Reinstallation of Baul Sculpture
The general people of this country feel betrayed by the caretaker government as they have taken no steps against the communal and anti-liberation forces but bowed to their demand to remove five baul sculptures from the ZIA roundabout. The government has removed these sculptures without consulting the sculptor and without any valid reason. The cultural activists as well as the people from all walks of life have shown their immediate reaction about the government's decision. But I don't see any respect from the concerned authority about this.

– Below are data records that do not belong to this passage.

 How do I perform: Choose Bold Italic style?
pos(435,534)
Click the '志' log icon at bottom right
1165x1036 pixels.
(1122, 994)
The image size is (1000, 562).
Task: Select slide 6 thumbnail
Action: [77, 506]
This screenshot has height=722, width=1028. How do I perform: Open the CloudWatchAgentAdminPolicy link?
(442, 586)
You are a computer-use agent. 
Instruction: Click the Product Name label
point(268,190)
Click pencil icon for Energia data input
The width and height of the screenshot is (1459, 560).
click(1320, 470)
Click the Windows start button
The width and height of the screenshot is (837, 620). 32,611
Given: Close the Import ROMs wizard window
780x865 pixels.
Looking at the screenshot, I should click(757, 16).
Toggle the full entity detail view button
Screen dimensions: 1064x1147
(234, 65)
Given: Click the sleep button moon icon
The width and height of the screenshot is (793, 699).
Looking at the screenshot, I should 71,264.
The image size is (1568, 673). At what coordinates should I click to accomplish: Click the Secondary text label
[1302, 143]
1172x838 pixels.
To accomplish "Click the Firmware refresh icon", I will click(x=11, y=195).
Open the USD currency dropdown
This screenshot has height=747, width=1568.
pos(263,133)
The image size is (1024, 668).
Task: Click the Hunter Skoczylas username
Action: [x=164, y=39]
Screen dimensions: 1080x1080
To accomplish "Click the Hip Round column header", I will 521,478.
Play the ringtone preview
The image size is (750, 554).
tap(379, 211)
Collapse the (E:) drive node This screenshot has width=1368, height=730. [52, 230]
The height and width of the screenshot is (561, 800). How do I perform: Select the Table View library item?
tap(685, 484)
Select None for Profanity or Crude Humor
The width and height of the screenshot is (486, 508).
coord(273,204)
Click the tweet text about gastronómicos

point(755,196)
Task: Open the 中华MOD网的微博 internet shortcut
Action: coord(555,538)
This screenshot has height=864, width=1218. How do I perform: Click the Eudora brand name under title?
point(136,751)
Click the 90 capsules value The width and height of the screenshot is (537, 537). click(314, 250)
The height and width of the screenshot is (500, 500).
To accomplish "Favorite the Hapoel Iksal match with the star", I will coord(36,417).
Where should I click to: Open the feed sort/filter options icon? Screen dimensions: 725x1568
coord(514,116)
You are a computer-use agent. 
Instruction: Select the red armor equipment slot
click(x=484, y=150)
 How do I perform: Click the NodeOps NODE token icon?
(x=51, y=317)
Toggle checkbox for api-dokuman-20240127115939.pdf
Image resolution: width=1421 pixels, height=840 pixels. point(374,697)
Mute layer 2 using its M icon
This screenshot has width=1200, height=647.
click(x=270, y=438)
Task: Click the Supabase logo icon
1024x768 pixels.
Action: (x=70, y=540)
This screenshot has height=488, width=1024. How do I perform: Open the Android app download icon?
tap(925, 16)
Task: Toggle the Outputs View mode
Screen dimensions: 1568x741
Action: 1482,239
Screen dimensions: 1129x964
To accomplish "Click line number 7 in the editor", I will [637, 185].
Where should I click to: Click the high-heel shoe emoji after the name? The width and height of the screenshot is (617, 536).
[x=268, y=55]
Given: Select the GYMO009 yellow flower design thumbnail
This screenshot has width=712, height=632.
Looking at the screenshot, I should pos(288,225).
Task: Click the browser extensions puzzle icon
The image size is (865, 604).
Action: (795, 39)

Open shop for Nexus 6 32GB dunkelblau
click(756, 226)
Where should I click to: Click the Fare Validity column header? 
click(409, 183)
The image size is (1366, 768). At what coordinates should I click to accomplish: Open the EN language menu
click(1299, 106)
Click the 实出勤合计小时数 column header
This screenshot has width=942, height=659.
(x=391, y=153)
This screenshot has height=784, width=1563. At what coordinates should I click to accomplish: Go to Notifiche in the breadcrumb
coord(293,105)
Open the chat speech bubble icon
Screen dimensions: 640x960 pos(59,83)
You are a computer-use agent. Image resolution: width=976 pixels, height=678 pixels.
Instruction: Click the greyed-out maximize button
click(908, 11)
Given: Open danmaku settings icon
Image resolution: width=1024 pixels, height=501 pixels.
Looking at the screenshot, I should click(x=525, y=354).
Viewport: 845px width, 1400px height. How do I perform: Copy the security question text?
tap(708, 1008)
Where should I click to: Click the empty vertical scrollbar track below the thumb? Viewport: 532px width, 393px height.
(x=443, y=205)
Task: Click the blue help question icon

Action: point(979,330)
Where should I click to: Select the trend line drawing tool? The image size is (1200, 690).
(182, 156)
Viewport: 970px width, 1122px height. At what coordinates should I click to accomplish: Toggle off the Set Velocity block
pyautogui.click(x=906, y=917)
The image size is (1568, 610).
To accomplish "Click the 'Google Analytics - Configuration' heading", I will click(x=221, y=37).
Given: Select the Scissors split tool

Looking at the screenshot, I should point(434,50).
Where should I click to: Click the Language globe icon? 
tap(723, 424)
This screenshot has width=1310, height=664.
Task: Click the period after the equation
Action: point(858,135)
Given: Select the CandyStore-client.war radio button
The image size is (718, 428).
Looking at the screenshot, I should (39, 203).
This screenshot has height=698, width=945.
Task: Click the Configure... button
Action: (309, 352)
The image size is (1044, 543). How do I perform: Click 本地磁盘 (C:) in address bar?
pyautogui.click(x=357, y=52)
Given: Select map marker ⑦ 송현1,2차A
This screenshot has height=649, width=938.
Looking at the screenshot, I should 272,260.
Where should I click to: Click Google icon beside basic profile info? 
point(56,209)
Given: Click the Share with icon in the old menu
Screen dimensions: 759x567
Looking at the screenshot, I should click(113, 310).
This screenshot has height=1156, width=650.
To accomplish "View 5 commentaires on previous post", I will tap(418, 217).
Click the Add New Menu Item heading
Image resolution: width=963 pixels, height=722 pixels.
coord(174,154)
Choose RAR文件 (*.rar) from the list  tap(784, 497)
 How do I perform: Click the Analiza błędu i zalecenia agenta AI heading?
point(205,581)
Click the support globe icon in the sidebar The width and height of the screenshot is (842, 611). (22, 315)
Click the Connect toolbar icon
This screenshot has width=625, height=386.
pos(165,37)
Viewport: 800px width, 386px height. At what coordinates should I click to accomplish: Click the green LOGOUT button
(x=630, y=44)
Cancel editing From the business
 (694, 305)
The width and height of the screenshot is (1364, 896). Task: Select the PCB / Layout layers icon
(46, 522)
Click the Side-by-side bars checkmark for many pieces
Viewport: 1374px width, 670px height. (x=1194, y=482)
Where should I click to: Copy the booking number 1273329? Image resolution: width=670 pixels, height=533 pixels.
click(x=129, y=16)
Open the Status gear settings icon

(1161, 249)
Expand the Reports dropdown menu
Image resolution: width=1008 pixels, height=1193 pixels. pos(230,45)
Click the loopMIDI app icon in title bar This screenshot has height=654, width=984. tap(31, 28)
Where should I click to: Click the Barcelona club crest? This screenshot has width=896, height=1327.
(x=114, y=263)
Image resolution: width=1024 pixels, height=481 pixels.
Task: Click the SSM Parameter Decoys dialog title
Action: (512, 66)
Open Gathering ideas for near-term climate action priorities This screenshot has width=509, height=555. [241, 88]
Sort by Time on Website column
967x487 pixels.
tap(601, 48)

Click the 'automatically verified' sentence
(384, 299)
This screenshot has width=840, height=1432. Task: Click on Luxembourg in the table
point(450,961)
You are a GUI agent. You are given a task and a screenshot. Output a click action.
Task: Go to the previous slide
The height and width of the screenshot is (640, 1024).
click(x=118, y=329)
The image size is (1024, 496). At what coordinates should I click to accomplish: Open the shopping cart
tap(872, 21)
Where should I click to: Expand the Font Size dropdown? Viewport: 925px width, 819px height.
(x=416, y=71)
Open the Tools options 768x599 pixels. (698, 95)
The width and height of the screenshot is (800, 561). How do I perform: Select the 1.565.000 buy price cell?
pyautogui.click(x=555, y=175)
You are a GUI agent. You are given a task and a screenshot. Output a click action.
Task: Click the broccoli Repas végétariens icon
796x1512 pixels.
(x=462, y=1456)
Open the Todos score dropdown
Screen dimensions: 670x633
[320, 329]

This group is always against any kind of cultural activities. There are a number of cultural events, which no longer exist because of the opposition from the communal forces. And they are doing so against public will. As these incidents are not highlighted in the media we are not aware of them. Such actions are leading to the loss of our rich cultural heritage.
Surya Kanta

Good Governance and Development
In recent times governance has become a key issue in the development debate. Without good and systematic governance no country can achieve its objectives. Here 'good' refers to the way people are ruled, affairs of the state are administered or regulated as well as how a nation's system of politics functions in relation to administration and law. However, the term 'development' is a process of change towards betterment. It is a multidimensional process. It includes administrative, economic, political and social development. But, in our country these four aspects are quite vulnerable. To ensure good governance in the country these four aspects should be developed. A satisfactory change in these four phases can strengthen the scale of good governance of Bangladesh. Besides these peoples' participation, accountability, transparency and public sector management can ensure good governance.